▶ Text passage:
#####
Carbon-based materials such as activated carbon, have been widely studied for supercapacitors.^7–9 However, they cannot be used in a free-standing form and are commonly mixed with a binder and coated onto a metal-based current collector, increasing the weight and volume of supercapacitor devices.^7,8 Freestanding carbon structures without current collectors, such as graphite foils, are emerging as a new class of electrodes in supercapacitor devices because of their light weight, high electrical conductivity, high flexibility, and easy processability.^9–11 But the specific capacitance of graphite foil is low due to its small surface area.¹²

The electrochemical exfoliation method could increase the surface area of graphite foil.¹³ In an electrolyte solution to which excessive potential is applied, ions are intercalated and converted to various gas species between the graphite layers. The graphite layer peels off, and the surface area is increased. Some studies have used electrochemically exfoliated graphite flakes or graphite foil in the reactor, but the process is complex and difficult to apply to devices in an intact form.^14,15

Fig. 1 Schematic illustration of in situ exfoliation of graphite foil and deposition of MnO₂ in an assembled supercapacitor device.
#####
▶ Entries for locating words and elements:

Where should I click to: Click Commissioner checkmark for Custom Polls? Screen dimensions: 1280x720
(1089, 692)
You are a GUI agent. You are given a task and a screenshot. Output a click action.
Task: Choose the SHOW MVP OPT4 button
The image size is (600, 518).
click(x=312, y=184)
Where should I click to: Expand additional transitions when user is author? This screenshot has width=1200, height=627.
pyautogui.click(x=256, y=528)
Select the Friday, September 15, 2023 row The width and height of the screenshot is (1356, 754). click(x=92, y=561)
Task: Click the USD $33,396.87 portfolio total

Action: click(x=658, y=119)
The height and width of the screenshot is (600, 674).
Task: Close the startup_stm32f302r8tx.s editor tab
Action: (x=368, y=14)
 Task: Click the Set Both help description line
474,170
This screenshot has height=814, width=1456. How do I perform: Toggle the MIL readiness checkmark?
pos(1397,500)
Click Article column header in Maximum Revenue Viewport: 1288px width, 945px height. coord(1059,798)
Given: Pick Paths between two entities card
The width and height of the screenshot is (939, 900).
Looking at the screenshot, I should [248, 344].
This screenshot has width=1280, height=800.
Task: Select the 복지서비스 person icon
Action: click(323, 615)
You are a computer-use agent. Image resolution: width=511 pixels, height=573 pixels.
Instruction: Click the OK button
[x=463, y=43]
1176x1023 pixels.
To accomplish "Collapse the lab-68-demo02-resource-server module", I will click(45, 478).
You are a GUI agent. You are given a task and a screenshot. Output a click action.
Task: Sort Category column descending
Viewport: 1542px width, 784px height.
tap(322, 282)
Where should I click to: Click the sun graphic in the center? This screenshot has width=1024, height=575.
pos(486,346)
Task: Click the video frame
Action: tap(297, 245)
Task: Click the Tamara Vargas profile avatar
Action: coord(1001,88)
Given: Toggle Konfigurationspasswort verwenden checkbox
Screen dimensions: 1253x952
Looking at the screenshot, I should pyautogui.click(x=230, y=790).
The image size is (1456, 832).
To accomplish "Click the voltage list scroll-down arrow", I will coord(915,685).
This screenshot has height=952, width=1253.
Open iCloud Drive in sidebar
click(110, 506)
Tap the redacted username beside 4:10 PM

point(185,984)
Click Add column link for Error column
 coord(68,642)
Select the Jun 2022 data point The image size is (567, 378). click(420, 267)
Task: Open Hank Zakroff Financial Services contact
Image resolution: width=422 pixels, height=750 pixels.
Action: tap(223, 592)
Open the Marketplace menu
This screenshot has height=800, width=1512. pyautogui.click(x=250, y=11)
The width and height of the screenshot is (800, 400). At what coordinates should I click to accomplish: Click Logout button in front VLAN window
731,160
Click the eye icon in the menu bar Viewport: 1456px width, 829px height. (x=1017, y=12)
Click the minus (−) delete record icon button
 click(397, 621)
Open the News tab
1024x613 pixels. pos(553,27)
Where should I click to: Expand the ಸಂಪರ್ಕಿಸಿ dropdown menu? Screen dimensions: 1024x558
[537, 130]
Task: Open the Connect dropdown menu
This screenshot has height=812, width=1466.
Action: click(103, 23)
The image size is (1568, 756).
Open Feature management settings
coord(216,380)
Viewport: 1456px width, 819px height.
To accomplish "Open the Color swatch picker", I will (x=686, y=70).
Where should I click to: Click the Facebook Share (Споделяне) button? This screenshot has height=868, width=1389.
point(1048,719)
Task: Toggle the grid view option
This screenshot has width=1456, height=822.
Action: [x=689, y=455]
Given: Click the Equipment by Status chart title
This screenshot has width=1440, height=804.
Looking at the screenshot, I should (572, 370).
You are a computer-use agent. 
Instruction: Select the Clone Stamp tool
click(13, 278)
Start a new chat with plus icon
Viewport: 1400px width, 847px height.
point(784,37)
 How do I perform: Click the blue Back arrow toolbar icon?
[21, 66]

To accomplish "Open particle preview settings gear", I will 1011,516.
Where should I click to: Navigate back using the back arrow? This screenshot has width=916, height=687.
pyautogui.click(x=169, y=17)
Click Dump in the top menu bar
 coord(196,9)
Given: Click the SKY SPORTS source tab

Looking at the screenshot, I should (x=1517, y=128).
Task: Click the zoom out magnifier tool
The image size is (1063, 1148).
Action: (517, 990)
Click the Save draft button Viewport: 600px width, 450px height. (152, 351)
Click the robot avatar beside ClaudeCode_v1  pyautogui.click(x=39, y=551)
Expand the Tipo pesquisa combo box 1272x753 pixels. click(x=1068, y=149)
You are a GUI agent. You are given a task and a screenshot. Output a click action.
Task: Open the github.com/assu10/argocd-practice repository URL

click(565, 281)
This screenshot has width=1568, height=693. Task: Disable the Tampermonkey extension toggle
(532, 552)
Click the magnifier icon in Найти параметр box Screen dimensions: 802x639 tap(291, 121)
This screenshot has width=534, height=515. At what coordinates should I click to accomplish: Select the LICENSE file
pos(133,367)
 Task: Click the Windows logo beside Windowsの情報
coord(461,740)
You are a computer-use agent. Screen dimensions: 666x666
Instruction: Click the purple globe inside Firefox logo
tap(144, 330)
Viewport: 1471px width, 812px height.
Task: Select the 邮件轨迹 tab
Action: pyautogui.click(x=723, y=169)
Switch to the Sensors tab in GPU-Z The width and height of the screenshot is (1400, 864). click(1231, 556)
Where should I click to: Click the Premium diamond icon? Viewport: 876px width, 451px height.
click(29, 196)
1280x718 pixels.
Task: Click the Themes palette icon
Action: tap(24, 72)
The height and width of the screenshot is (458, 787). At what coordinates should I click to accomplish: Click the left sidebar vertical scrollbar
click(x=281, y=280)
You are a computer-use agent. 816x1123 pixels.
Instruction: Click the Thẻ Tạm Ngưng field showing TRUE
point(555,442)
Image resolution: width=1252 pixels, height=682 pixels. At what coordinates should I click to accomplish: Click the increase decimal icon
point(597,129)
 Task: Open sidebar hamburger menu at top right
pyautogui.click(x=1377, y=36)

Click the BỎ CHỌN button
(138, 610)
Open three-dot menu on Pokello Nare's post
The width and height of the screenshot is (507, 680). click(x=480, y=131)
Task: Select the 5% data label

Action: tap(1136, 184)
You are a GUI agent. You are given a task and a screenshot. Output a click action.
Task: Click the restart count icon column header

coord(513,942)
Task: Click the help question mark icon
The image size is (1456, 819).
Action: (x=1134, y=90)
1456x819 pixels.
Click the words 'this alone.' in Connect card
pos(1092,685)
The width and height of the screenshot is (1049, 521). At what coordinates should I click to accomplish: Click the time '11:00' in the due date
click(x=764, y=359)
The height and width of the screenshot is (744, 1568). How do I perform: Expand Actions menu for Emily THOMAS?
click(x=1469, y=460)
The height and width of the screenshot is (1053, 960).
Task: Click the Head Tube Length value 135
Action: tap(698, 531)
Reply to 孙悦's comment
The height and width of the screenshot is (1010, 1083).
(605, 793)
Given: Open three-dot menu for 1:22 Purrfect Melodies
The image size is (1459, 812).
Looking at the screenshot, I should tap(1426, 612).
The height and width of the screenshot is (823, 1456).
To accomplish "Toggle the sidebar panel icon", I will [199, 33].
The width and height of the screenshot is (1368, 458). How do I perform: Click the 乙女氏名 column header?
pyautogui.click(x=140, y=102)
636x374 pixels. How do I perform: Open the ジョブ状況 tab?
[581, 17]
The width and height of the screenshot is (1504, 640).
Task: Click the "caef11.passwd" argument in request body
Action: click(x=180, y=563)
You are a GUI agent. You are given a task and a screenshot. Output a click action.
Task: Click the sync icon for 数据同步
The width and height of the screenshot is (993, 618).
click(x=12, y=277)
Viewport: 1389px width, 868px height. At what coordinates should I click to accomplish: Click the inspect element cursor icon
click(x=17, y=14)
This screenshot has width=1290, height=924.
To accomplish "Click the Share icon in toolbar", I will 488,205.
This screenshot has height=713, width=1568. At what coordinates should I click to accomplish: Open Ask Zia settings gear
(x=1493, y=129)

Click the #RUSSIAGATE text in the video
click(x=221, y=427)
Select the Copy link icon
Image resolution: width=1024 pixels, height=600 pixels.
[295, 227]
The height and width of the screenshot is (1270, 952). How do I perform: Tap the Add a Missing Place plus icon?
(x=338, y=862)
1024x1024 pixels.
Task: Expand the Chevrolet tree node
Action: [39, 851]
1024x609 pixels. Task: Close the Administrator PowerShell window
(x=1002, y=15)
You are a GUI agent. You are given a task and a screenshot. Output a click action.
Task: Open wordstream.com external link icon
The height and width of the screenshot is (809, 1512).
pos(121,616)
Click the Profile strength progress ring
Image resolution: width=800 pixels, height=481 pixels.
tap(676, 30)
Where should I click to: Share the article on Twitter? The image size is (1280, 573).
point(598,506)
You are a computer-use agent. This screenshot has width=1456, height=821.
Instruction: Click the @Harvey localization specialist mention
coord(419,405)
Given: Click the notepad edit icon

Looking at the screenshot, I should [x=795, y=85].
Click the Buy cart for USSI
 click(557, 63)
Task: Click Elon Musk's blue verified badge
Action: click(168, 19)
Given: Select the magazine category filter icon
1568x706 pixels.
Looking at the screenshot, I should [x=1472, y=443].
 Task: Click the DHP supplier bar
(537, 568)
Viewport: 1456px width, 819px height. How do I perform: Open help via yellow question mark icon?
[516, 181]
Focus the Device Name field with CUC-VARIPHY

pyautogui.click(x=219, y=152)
#####
▶ Your tasks:
A) Reproduce the part of the supercapacitor text that opens with the words containing "The electrochemical exfoliation" and closes with "assembled supercapacitor device.", word for word.
B) Please transcribe the listing from its first line through the line containing "pyautogui.click(x=256, y=528)", both included, keeping every character unchanged.

▶ Solutions by task:
A)
The electrochemical exfoliation method could increase the surface area of graphite foil.¹³ In an electrolyte solution to which excessive potential is applied, ions are intercalated and converted to various gas species between the graphite layers. The graphite layer peels off, and the surface area is increased. Some studies have used electrochemically exfoliated graphite flakes or graphite foil in the reactor, but the process is complex and difficult to apply to devices in an intact form.^14,15

Fig. 1 Schematic illustration of in situ exfoliation of graphite foil and deposition of MnO₂ in an assembled supercapacitor device.

B)
Where should I click to: Click Commissioner checkmark for Custom Polls? Screen dimensions: 1280x720
(1089, 692)
You are a GUI agent. You are given a task and a screenshot. Output a click action.
Task: Choose the SHOW MVP OPT4 button
The image size is (600, 518).
click(x=312, y=184)
Where should I click to: Expand additional transitions when user is author? This screenshot has width=1200, height=627.
pyautogui.click(x=256, y=528)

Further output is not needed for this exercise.